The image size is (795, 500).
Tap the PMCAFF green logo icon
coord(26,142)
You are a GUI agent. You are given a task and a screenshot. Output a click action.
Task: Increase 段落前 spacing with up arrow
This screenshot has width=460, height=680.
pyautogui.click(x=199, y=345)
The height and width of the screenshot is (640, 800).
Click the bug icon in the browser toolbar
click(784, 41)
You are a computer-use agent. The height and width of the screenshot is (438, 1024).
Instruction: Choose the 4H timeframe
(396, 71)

# # #

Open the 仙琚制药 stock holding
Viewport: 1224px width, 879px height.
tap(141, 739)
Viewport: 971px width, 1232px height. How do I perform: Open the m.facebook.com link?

# # #

Exercise objective >> Your answer should consist only of the lines above between the line holding "Viewport: 1224px width, 879px height." and the line holding "Viewport: 971px width, 1232px", inclusive, each transcribed exactly.

Result for this exercise >>
Viewport: 1224px width, 879px height.
tap(141, 739)
Viewport: 971px width, 1232px height. How do I perform: Open the m.facebook.com link?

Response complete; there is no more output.